Self-esteem adalah cara seseorang menilai dan menghargai dirinya sendiri, termasuk keyakinan pada kemampuan dan nilai pribadinya. Dalam rumah tangga, self-esteem menjadi pondasi penting yang memengaruhi bagaimana pasangan berinteraksi dan menjalankan perannya sebagai orang tua. Self-esteem yang sehat membantu seseorang merasa lebih percaya diri, terbuka, dan mampu membina hubungan yang sehat. Sebaliknya, harga diri yang rendah dapat menimbulkan rasa cemas, mudah tersinggung, dan menambah konflik dalam keluarga.

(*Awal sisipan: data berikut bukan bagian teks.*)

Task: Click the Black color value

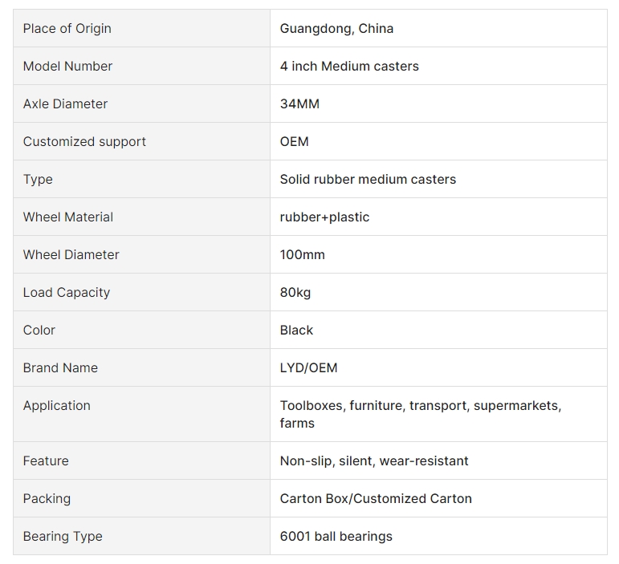Action: [296, 330]
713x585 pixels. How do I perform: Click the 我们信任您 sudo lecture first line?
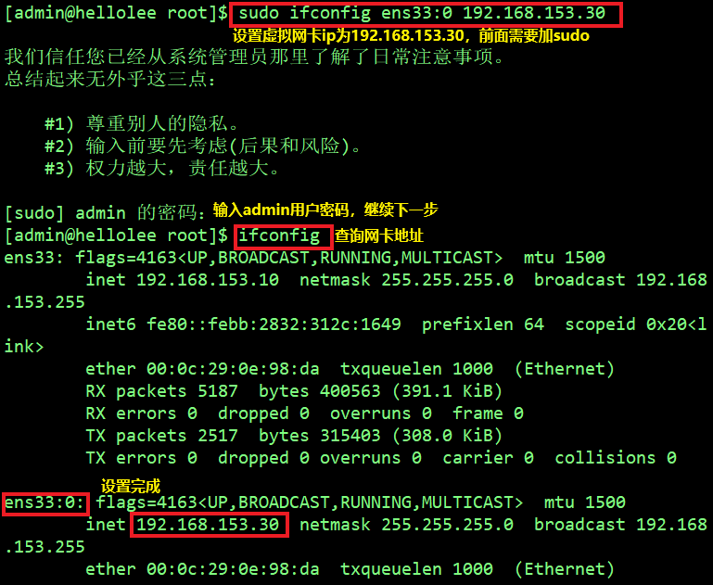(x=254, y=57)
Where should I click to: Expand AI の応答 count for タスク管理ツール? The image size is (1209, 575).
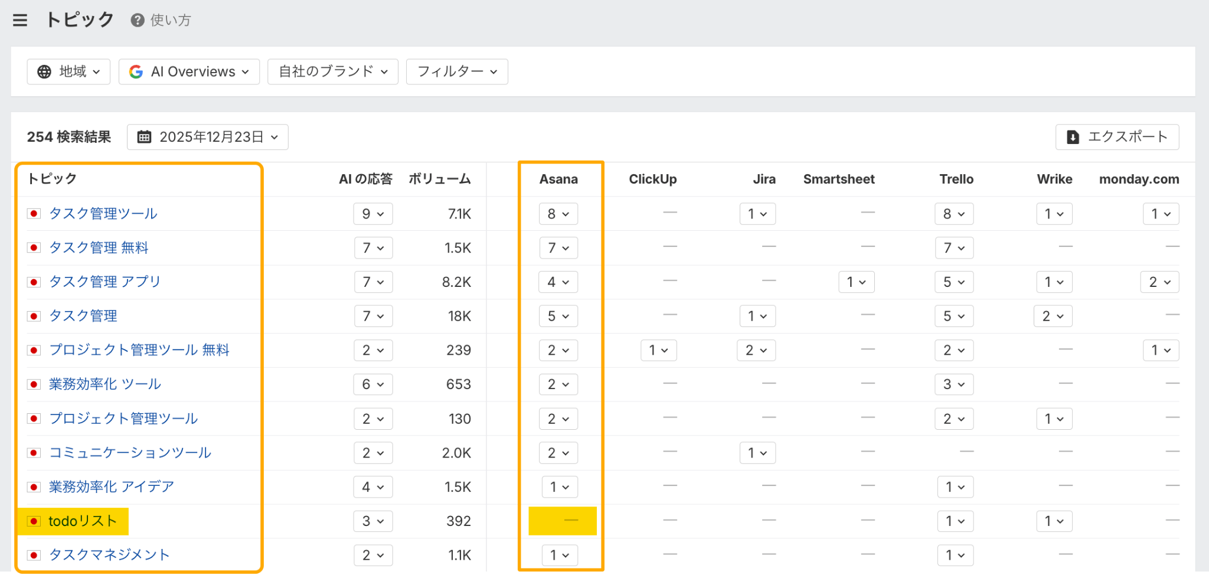point(373,214)
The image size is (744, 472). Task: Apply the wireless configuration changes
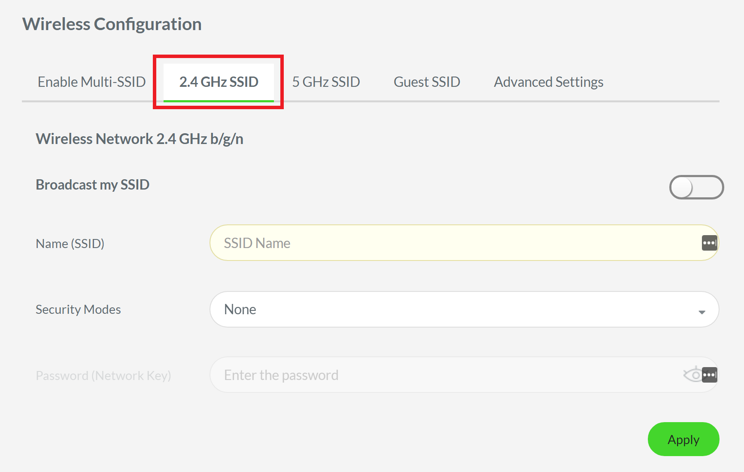[683, 439]
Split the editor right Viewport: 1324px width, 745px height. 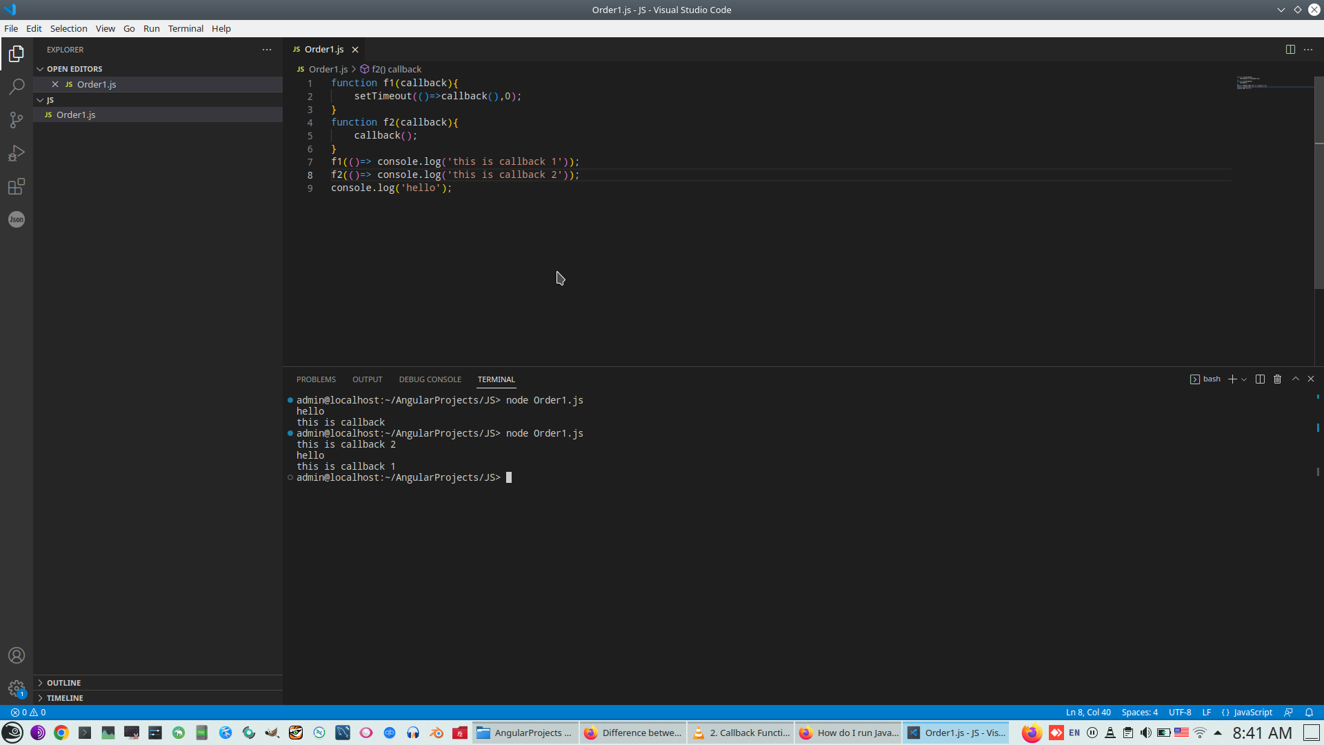(x=1290, y=49)
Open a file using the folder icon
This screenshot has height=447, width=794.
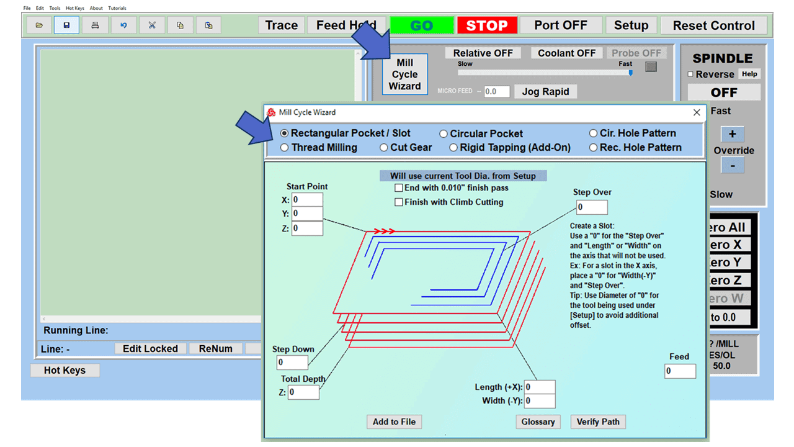click(x=38, y=25)
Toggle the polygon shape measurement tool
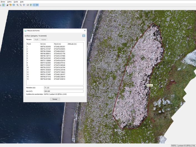The image size is (196, 147). tap(34, 5)
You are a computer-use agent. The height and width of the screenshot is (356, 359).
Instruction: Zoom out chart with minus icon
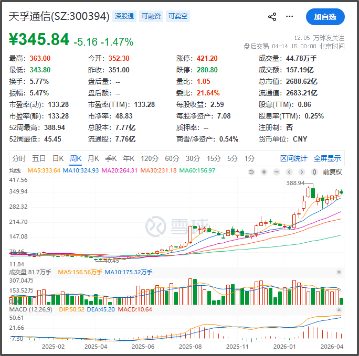276,172
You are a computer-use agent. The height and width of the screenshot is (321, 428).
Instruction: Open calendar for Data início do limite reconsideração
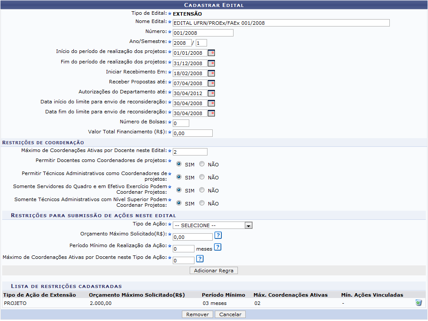[x=211, y=103]
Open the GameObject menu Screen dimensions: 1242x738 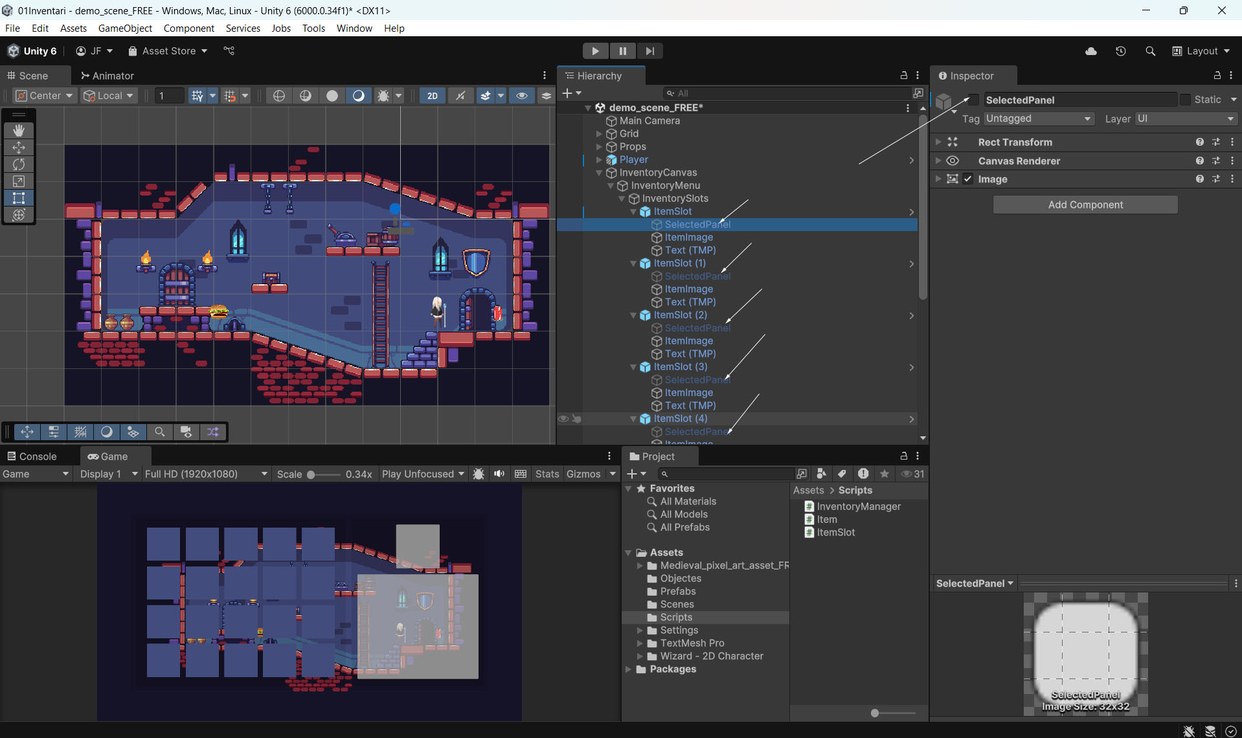tap(125, 28)
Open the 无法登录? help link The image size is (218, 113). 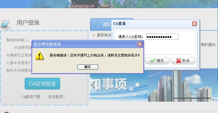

Ketika Mams dan Paps saling mendukung untuk membangun self-esteem satu sama lain, ikatan dalam rumah tangga pun semakin kuat. Penelitian dari Todd K. Shackelford juga menunjukkan bahwa pasangan dengan harga diri tinggi lebih puas dalam pernikahan dan cenderung minim konflik. Maka dari itu, menciptakan lingkungan yang penuh apresiasi dan empati sangat penting.
Penyebab Rendahnya Self-Esteem dalam Rumah Tangga
Memahami penyebab rendahnya self-esteem dalam konteks ini sangat penting untuk menciptakan lingkungan rumah tangga yang lebih sehat dan mendukung. Berikut beberapa penyebab rendahnya self-esteem dalam rumah tangga.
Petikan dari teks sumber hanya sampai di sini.